Records from a dataset:
- - -
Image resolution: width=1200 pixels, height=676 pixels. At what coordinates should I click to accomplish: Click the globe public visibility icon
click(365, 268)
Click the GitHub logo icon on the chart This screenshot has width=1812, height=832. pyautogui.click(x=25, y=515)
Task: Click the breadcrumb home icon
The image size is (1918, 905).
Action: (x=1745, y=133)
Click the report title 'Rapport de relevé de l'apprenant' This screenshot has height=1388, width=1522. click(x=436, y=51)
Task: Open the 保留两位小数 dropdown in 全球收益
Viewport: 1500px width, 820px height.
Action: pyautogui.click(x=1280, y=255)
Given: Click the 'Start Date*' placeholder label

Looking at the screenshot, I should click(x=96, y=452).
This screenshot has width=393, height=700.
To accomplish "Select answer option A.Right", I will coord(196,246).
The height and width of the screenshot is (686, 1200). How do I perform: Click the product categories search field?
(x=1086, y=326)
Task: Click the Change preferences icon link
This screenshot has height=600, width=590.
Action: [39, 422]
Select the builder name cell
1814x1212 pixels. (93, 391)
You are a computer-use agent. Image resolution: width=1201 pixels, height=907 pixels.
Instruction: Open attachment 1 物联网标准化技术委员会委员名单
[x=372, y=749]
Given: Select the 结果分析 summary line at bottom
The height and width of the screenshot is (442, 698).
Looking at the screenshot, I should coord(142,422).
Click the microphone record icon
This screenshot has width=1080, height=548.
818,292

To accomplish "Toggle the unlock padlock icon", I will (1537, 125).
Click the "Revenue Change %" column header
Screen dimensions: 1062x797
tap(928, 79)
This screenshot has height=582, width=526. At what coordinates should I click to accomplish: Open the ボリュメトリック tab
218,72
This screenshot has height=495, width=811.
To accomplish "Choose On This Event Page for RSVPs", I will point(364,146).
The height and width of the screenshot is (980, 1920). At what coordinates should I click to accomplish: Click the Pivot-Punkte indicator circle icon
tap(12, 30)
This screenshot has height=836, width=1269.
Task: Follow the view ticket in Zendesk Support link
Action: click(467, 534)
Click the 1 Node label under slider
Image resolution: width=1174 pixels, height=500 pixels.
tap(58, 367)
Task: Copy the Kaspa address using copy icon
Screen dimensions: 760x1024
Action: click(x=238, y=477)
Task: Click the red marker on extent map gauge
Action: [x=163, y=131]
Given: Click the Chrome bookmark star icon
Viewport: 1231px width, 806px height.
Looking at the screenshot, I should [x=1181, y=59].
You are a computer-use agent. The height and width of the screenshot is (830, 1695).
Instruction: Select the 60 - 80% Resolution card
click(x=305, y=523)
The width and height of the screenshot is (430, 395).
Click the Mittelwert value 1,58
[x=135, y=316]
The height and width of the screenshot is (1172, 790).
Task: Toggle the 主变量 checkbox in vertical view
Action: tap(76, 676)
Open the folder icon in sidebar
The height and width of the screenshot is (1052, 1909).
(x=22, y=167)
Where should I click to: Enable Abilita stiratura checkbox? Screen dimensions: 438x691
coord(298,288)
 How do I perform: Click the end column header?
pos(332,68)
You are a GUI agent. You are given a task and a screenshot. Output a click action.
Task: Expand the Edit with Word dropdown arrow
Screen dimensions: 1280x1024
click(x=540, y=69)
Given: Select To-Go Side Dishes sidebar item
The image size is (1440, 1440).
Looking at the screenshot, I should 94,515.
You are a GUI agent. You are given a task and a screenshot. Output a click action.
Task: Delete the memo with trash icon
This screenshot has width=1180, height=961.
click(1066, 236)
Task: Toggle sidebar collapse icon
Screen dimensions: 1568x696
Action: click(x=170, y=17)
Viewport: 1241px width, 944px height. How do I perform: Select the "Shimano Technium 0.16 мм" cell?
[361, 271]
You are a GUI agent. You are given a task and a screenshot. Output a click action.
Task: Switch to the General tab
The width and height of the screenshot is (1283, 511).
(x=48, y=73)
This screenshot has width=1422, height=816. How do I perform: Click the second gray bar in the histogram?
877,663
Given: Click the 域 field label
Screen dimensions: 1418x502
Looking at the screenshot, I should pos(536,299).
- - -
→ TASK OBJECTIVE
All records are to be restated exactly, from the first line to the last line.

→ RESPONSE TO THE TASK
Image resolution: width=1200 pixels, height=676 pixels. At what coordinates should I click to accomplish: Click the globe public visibility icon
click(365, 268)
Click the GitHub logo icon on the chart This screenshot has width=1812, height=832. pyautogui.click(x=25, y=515)
Task: Click the breadcrumb home icon
The image size is (1918, 905).
Action: (x=1745, y=133)
Click the report title 'Rapport de relevé de l'apprenant' This screenshot has height=1388, width=1522. click(x=436, y=51)
Task: Open the 保留两位小数 dropdown in 全球收益
Viewport: 1500px width, 820px height.
Action: pyautogui.click(x=1280, y=255)
Given: Click the 'Start Date*' placeholder label

Looking at the screenshot, I should click(x=96, y=452).
This screenshot has width=393, height=700.
To accomplish "Select answer option A.Right", I will coord(196,246).
The height and width of the screenshot is (686, 1200). How do I perform: Click the product categories search field?
(x=1086, y=326)
Task: Click the Change preferences icon link
This screenshot has height=600, width=590.
Action: [39, 422]
Select the builder name cell
1814x1212 pixels. (93, 391)
You are a computer-use agent. Image resolution: width=1201 pixels, height=907 pixels.
Instruction: Open attachment 1 物联网标准化技术委员会委员名单
[x=372, y=749]
Given: Select the 结果分析 summary line at bottom
The height and width of the screenshot is (442, 698).
Looking at the screenshot, I should coord(142,422).
Click the microphone record icon
This screenshot has width=1080, height=548.
818,292

To accomplish "Toggle the unlock padlock icon", I will (1537, 125).
Click the "Revenue Change %" column header
Screen dimensions: 1062x797
tap(928, 79)
This screenshot has height=582, width=526. At what coordinates should I click to accomplish: Open the ボリュメトリック tab
218,72
This screenshot has height=495, width=811.
To accomplish "Choose On This Event Page for RSVPs", I will point(364,146).
The height and width of the screenshot is (980, 1920). At what coordinates should I click to accomplish: Click the Pivot-Punkte indicator circle icon
tap(12, 30)
This screenshot has height=836, width=1269.
Task: Follow the view ticket in Zendesk Support link
Action: click(467, 534)
Click the 1 Node label under slider
Image resolution: width=1174 pixels, height=500 pixels.
tap(58, 367)
Task: Copy the Kaspa address using copy icon
Screen dimensions: 760x1024
Action: click(x=238, y=477)
Task: Click the red marker on extent map gauge
Action: [x=163, y=131]
Given: Click the Chrome bookmark star icon
Viewport: 1231px width, 806px height.
Looking at the screenshot, I should [x=1181, y=59].
You are a computer-use agent. The height and width of the screenshot is (830, 1695).
Instruction: Select the 60 - 80% Resolution card
click(x=305, y=523)
The width and height of the screenshot is (430, 395).
Click the Mittelwert value 1,58
[x=135, y=316]
The height and width of the screenshot is (1172, 790).
Task: Toggle the 主变量 checkbox in vertical view
Action: tap(76, 676)
Open the folder icon in sidebar
The height and width of the screenshot is (1052, 1909).
(x=22, y=167)
Where should I click to: Enable Abilita stiratura checkbox? Screen dimensions: 438x691
coord(298,288)
 How do I perform: Click the end column header?
pos(332,68)
You are a GUI agent. You are given a task and a screenshot. Output a click action.
Task: Expand the Edit with Word dropdown arrow
Screen dimensions: 1280x1024
click(x=540, y=69)
Given: Select To-Go Side Dishes sidebar item
The image size is (1440, 1440).
Looking at the screenshot, I should 94,515.
You are a GUI agent. You are given a task and a screenshot. Output a click action.
Task: Delete the memo with trash icon
This screenshot has width=1180, height=961.
click(1066, 236)
Task: Toggle sidebar collapse icon
Screen dimensions: 1568x696
Action: click(x=170, y=17)
Viewport: 1241px width, 944px height. How do I perform: Select the "Shimano Technium 0.16 мм" cell?
[361, 271]
You are a GUI agent. You are given a task and a screenshot. Output a click action.
Task: Switch to the General tab
The width and height of the screenshot is (1283, 511).
(x=48, y=73)
This screenshot has width=1422, height=816. How do I perform: Click the second gray bar in the histogram?
877,663
Given: Click the 域 field label
Screen dimensions: 1418x502
Looking at the screenshot, I should pos(536,299).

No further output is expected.